▶ **GIVEN TASK A**:
List every person named in full in the article on the primary vote in Bushwick.
▶ **GIVEN TASK B**:
Answer these questions from the article on the primary vote in Bushwick:
(i) What share of Greenpoint Democrats' support did Sanders earn?
(ii) How old is Blanca Johnson?
(iii) How long has Madison Griffin lived in Bushwick?
▶ **GIVEN TASK C**:
Quote the article on the primary vote in Bushwick word for word, from "Residents randomly polled" to "the Myrtle Avenue, she said.".

▶ **TEXT EXTRACT**:
....
BUSHWICK — It's a tale of two Bushwicks.

The results of New York's chaotic primary Tuesday reveal a rift in the neighborhood along Myrtle Avenue where new Bushwick meets old Bushwick.

Residents on the western edge of the neighborhood voted overwhelmingly for Bernie Sanders and on the eastern edge of the neighborhood with Myrtle Avenue as a cutoff, residents sided with Hillary Clinton, according to a granular breakdown of voting blocks by the New York Times.

Sanders locked in much of the North Brooklyn vote, earning 68 percent of Greenpoint Democrats' support in a liberal stronghold though Williamsburg and western Bushwick until Myrtle Avenue.

From there, east, Hillary Clinton reclaimed her advantage.

Residents randomly polled on either side of Myrtle Avenue the dividing saw voting pattern as a sign of younger millennials moving into the neighborhood, as well as a divide between historically black neighborhood on the east of Myrtle that had sided with Clinton and a historically Latino one on the western side.

Blanca Johnson, 50, a lifelong Bushwick resident on the Clinton side of Bushwick, said she'd liked both candidates but ultimately chose Clinton because of her experience. Clinton's husband also had pushed many voters she knew over the edge, she said.

"He was always a big [fixture] in the black community," she said.

Madison Griffin, 27, a resident of Bushwick for four years wasn't surprised by the Myrtle Avenue, she said.

"I don't want to be cliché but it's just young hipsters," on the western side, said Madison Griffin, 27, while the other side of Myrtle is still more multi-cultural and multi-ethnic, she said.
....
▶ **MATERIAL**:
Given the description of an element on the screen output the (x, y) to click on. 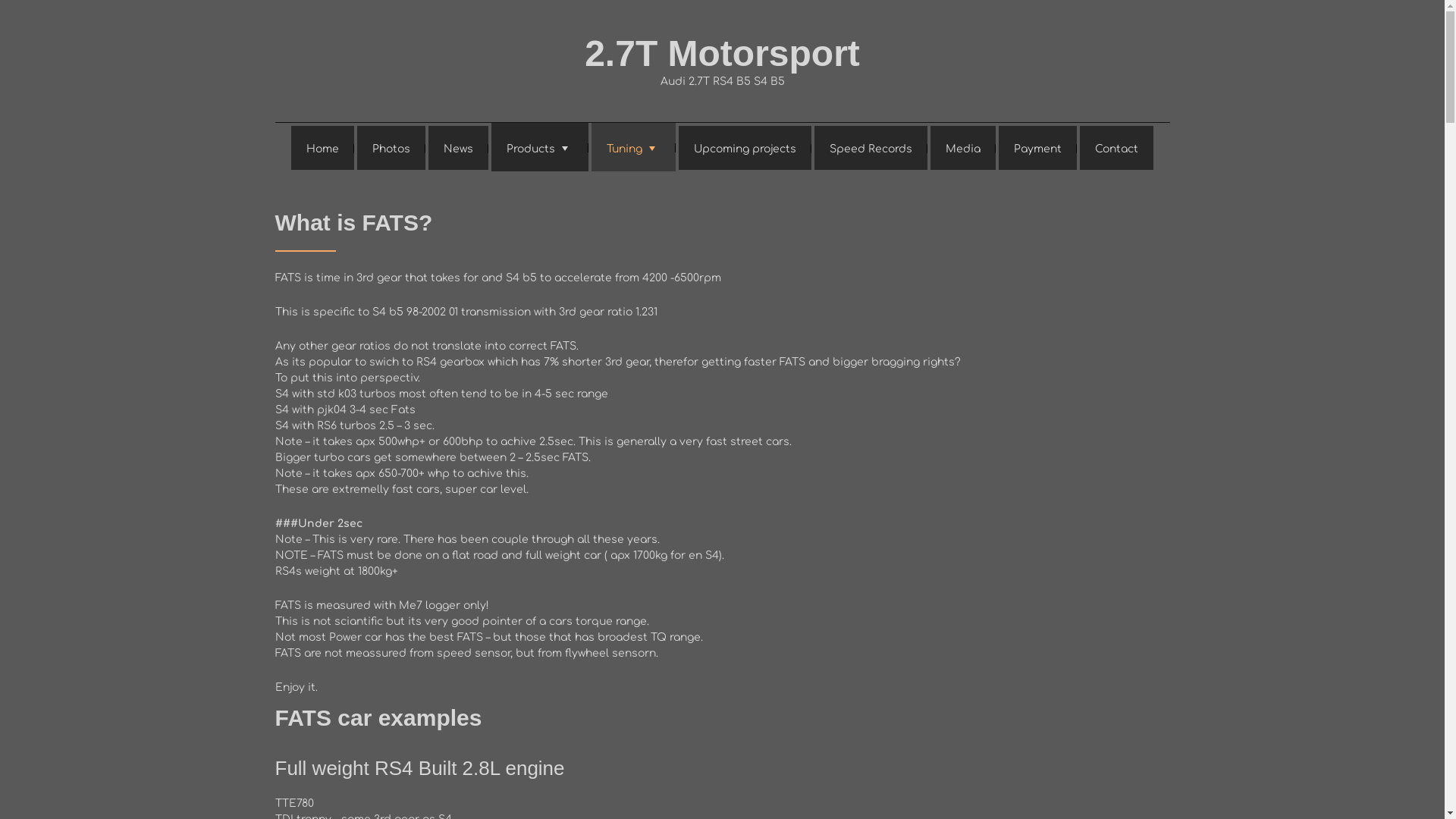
....
▶ **FULL RESPONSE A**:
Bernie Sanders
Hillary Clinton
Blanca Johnson
Madison Griffin

▶ **FULL RESPONSE B**:
(i) 68 percent
(ii) 50
(iii) Four years

▶ **FULL RESPONSE C**:
Residents randomly polled on either side of Myrtle Avenue the dividing saw voting pattern as a sign of younger millennials moving into the neighborhood, as well as a divide between historically black neighborhood on the east of Myrtle that had sided with Clinton and a historically Latino one on the western side.

Blanca Johnson, 50, a lifelong Bushwick resident on the Clinton side of Bushwick, said she'd liked both candidates but ultimately chose Clinton because of her experience. Clinton's husband also had pushed many voters she knew over the edge, she said.

"He was always a big [fixture] in the black community," she said.

Madison Griffin, 27, a resident of Bushwick for four years wasn't surprised by the Myrtle Avenue, she said.